1197	// It goes next to the ICACHE_MISS_WAIT state waiting a response from RSP FSM.
1198	// The availability of the missing cache line is signaled by the response fifo,
1199	// and the cache update is done (one word per cycle) in the ICACHE_MISS_UPDT state.
1200	//
1201	// In case of uncacheable address, the ICACHE FSM request an uncached VCI transaction
1202	// to CMD FSM using the r_icache_unc_req flip-flop, that reset this flip-flop
1203	// when the transaction starts. The ICACHE FSM goes to ICACHE_UNC_WAIT to wait
1204	// the response from the RSP FSM, through the response fifo. The missing instruction
1205	// is directly returned to processor in this state.
1206	//
1207	// In case of tlb miss, the ICACHE FSM request to the DCACHE FSM to update the tlb
1208	// using the r_icache_tlb_miss_req flip-flop and the r_icache_tlb_miss_vaddr register,
1209	// and goes to the ICACHE_TLB_WAIT state.

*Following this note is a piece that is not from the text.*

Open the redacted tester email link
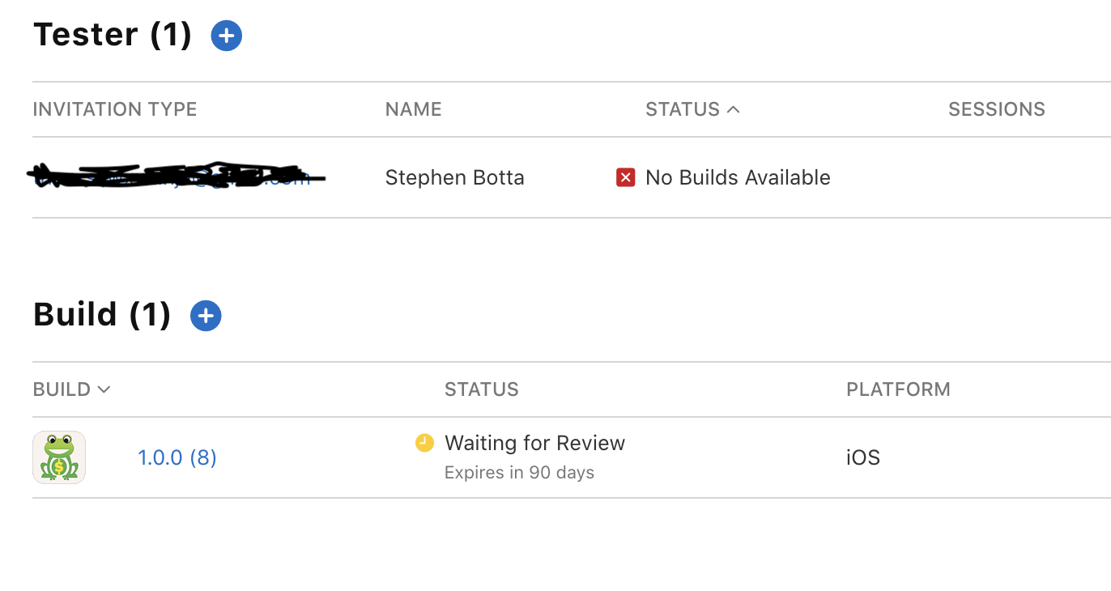This screenshot has width=1111, height=591. coord(174,176)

1210	// The tlb update is entirely done by the DCACHE FSM (who becomes the owner of dtlb until
1211	// the update is completed, and reset r_icache_tlb_miss_req to signal the completion.
1212	//
1213	// The DCACHE FSM signals XTN processor requests to ICACHE_FSM
1214	// using the r_dcache_xtn_req flip-flop.
1215	// The request opcode and the address to be invalidated are transmitted
1216	// in the r_dcache_xtn_opcode and r_dcache_p0_wdata registers respectively.
1217	// The r_dcache_xtn_req flip-flop is reset by the ICACHE_FSM when the operation
1218	// is completed.
1219	//
1220	// The r_vci_rsp_ins_error flip-flop is set by the RSP FSM in case of bus error
1221	// in a cache miss or uncacheable read VCI transaction. Nothing is written
1222	// in the response fifo. This flip-flop is reset by the ICACHE-FSM.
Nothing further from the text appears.